FridaysForFuture: #KlimaStreik Schleswig

Zugegeben, die Zahl der teilnehmenden Demonstranten war diesmal nicht so üppig wie bei der letzten Klima-Demo und kann sich nicht mit den Veranstaltungen in den großen Städten vergleichen. Nichts desto trotz, viele Schleswiger zogen auch diesmal friedlich, aber lautstark durch unsere Schleistadt. Gestartet wurde auf den Königswiesen, dann ging es durch den Stadtweg über die Bismarkstraße, Schubystraße und Flensburger Straße zum eigentlichen Ziel der Demo dem Kreishaus.

Anders als bei der letzten Demo zeigten sich diesmal auch Verantwortliche des Kreises. Der Landrat Dr. Wolfgang Buschmann und Kreispräsident Ulrich Brüggemeier empfingen die Demonstranten persönlich. Man bot den Demo-Teilnehmern warme Getränke an, was bei der kalten Witterung und dem langen Marsch durch die Stadt gern angenommen wurde.

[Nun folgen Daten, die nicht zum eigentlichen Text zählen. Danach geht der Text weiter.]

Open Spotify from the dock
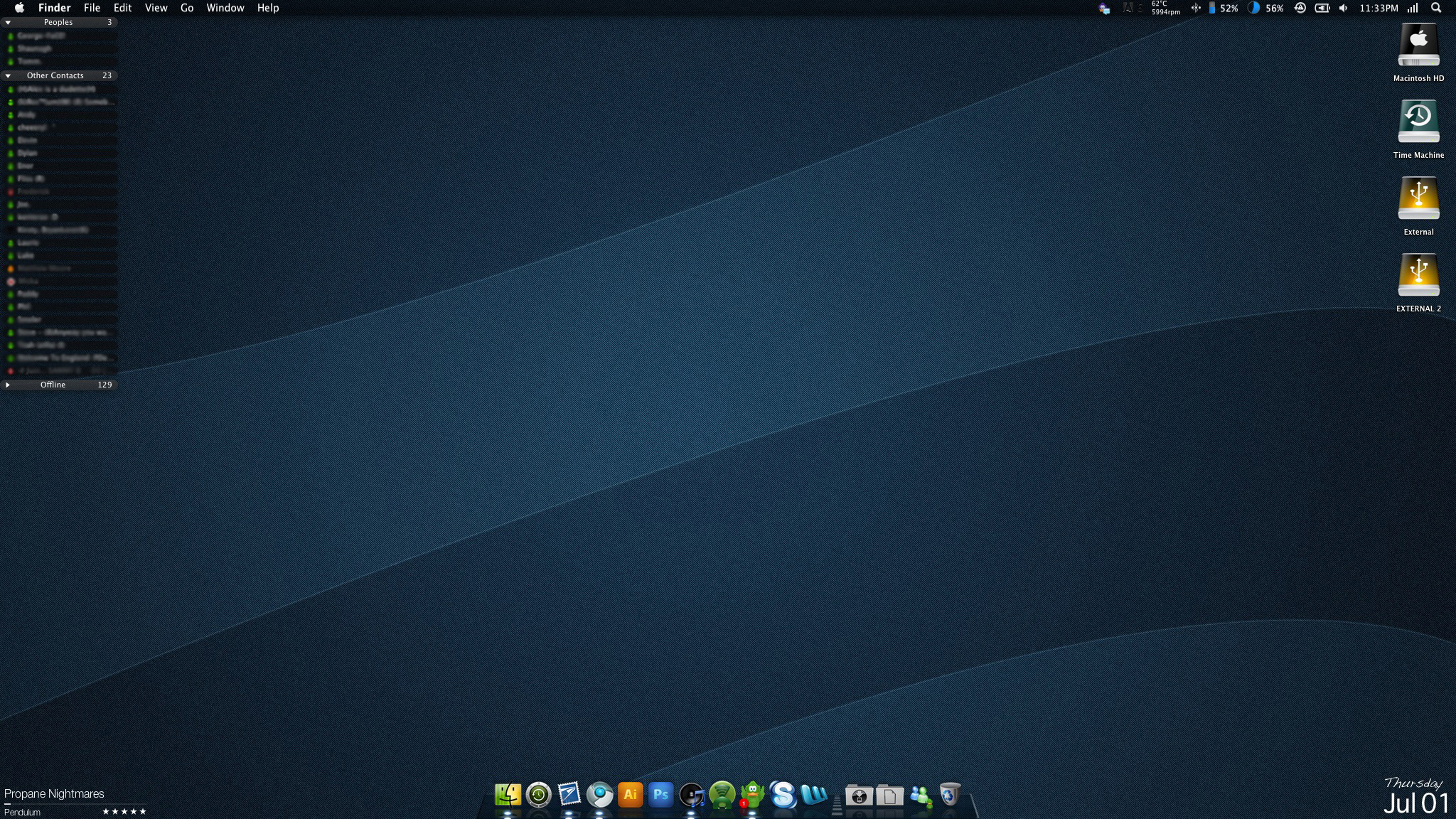 [x=722, y=795]
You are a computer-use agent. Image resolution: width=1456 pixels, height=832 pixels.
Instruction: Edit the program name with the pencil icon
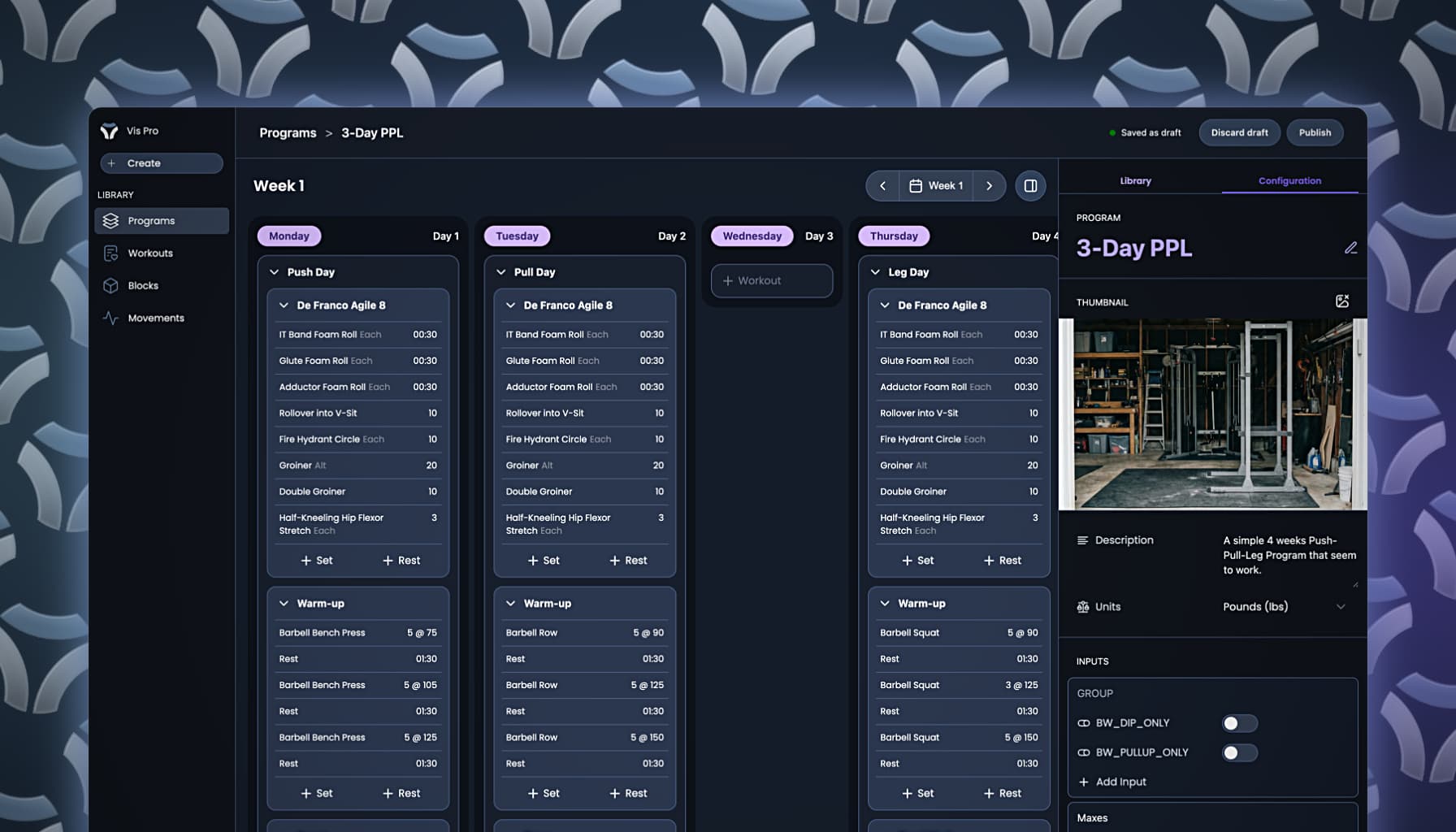(x=1351, y=248)
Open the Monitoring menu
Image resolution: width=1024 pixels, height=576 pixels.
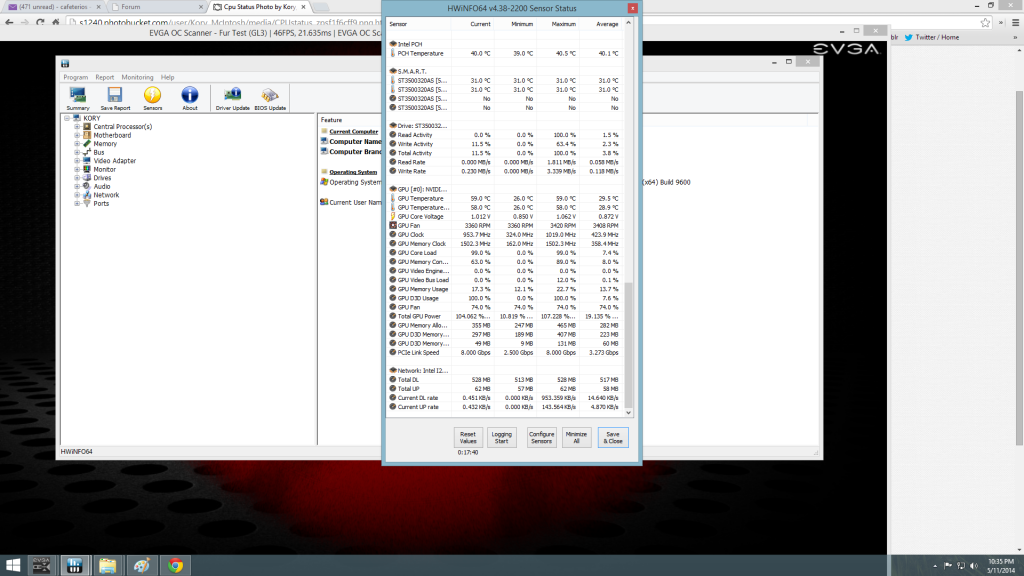137,77
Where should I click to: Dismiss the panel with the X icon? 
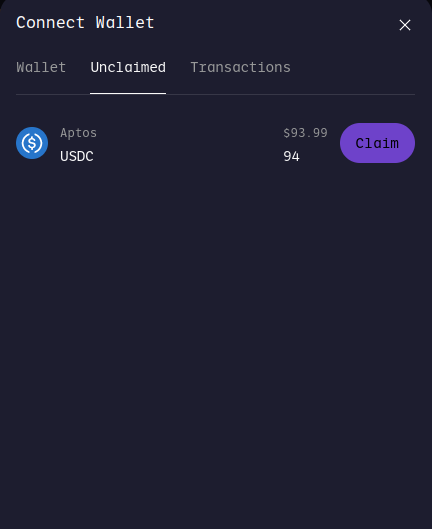pos(405,25)
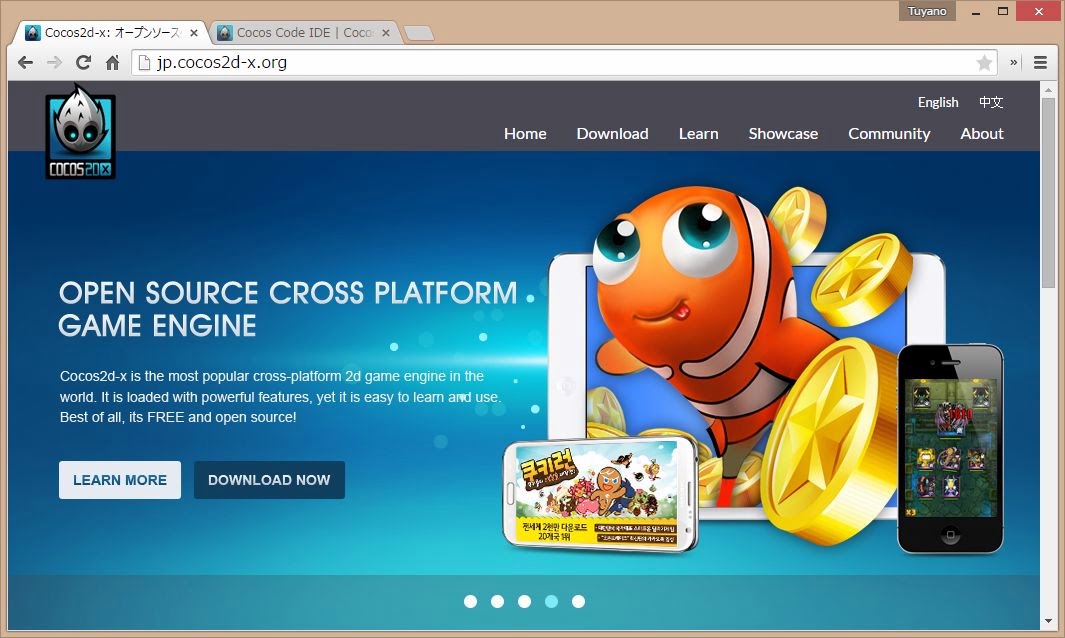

Warme Getränke für die Demo-Teilnehmer.

Als erstes ergriff Fritz Laß (BUND, NABU, IGU) das Wort. Er berichtete von dem vergeblichen Versuch in Zusammenarbeit mit FridaysForFuture und Parents4Future für die Stadt Schleswig den Klima-Notstand ausrufen zu lassen. Die Schleswiger Bürgervorsteherin wollte den Klima-Notstand im Rat nicht diskutiert wissen. Auch gab es keinerlei Unterstützung seitens irgendeiner Schleswiger Ratsfraktion. Zur Begründung wurde vorgeschoben, dass der Begriff „Notstand“ an die im 3. Reich erlassenen Notstandsgesetze erinnern würde. Fritz Laß sagte dazu ganz richtig, dass die derzeitige Klimasituation nun mal einen Notstand darstellt. Das EU-Parlament wiederum, hat im Gegensatz zur Schleswiger Ratsversammlung kein Problem mit dem Begriff Klima-Notstand und hat diesen jetzt für ganz Europa ausgerufen. Das gerade von der Bundesregierung verabschiedete Klimapaket hält Fritz Laß nicht für ausreichend und absolut unzulänglich. Fritz Laß rief die Anwesenden auf, immer wieder ihren Konsum und Verhalten zu hinterfragen. Ist das was ich gerade tue wirklich notwendig, oder schädigt es vielleicht sogar das Klima?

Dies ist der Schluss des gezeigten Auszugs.